Wrapping air2stream to access it from Python - part 2

Python wrapper for the the Fortran program air2stream using f90wrap
python
f90wrap
code generation
Fortran
Author

J-M

Published

November 15, 2023

Background

Note

air2stream is being ported to Python or perhaps Julia. The work described here may be obsolete by the time you read.

This is a follow up on Wrapping air2stream to access it from Python - part 1.

Due to some project timelines, I have to provide an air2stream python interface ASAP even if it is to be superseded by a “pure” python implementation in the future.

Development environment and code editor

It is really important to have a development environment that helps you and is pleasant to work with. There is a subjective part to assessing it, but for this post I would suggest you consider Visual Studio Code with the extensions Modern Fortran and Fortran Breakpoint Support, although we may not use the second yet in this post.

Method

I had initially thought for this post I would follow the guidelines in the post How to Work with Legacy Fortran Code: A Short Guideline. I would reengineer a bit of the Fortran code itself to make it more like a “grey box” where model inputs, parameters and outputs can be set or gotten “in memory” rather than using input/output files.

However I quickly found out that there was value in just trying to wrap the Fortran program as is upfront, and delay any redesign of the Fortran code.

The main features of “How to Work with Legacy Fortran Code: A Short Guideline” below remain valid considerations; we’ll just dive deeper in to them in another post.

  • Make system-level tests
  • Modularize the code and remove COMMON blocks
  • Remove global variables and specify argument’s intent
  • Gradually add more tests while improving code quality.

Wrapping air2stream with f90wrap

First, just make sure you can run the program as is as it will be a reference point for testing correctness after Python wrapping and eventual code redesign.

Running as-is

My fork of air2stream at v1.2.0 is the starting point. It includes a handy build system using cmake already contributed by someone else. Sample data is included in the codebase and cmake ../src/; make works absolutely fine on Linux: [100%] Built target air2stream.

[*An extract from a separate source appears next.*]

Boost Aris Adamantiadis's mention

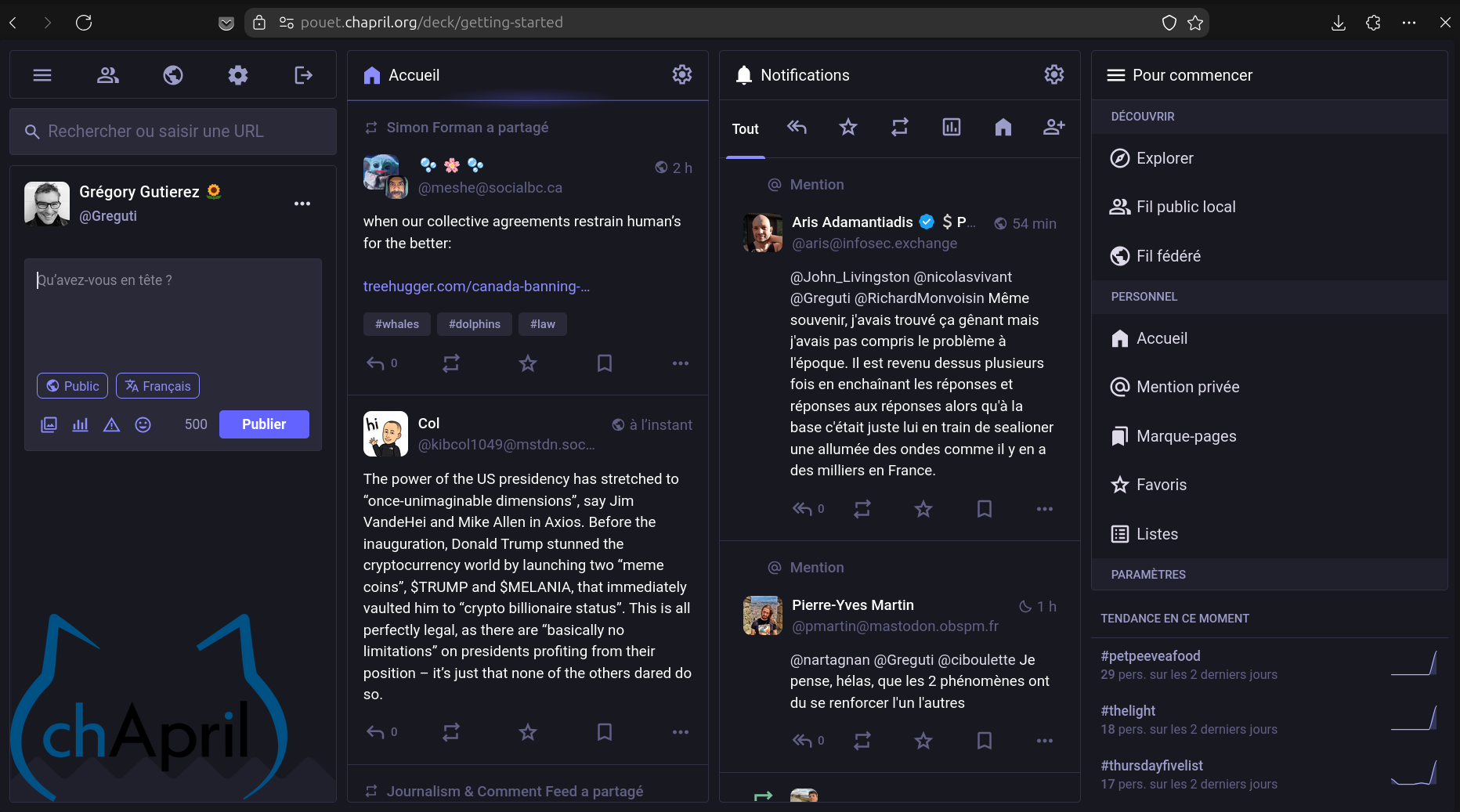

From within the “build” folder, ./air2stream -f ../input.txt leads to an error: air2stream expects some files alongside the executable. So, cp air2stream ; cd ... ./air2stream -f ./input.txt then runs and performs a calibration. It takes a few dozen of seconds to complete the calibration.

I do note something the program outputs, hopefully not of practical concern but time will tell.

Note: The following floating-point exceptions are signalling: IEEE_INVALID_FLAG IEEE_OVERFLOW_FLAG

The input.txt includes comments on the meaning of inputs, which is neat.

There are different run modes: calibration, simulation. Not sure what controls which mode it runs in. SUBROUTINE read_calibration PSO ! optimization algorithm: which actually could be valued as ‘FORWARD’ although this is not documented.

Refactor the I/O into an API

While this post will focus on f90wrap rather than reengineering the program, let’s look at adding one new subroutine to help test in memory.

Most if not all subroutines appear to be without arguments and use the commondata module with global variables. At least, they seem to all be in one file.

set_input(a,b,c);
fortran_main();
get_output(x,y,z);

One of the first subroutines called by the program is SUBROUTINE read_calibration which reads a file inputfile.

All of the information is read and stored in global variables : air_station, water_station, etc., but they are already in a common module (file) rather than peppered through the code, which is a good starting point.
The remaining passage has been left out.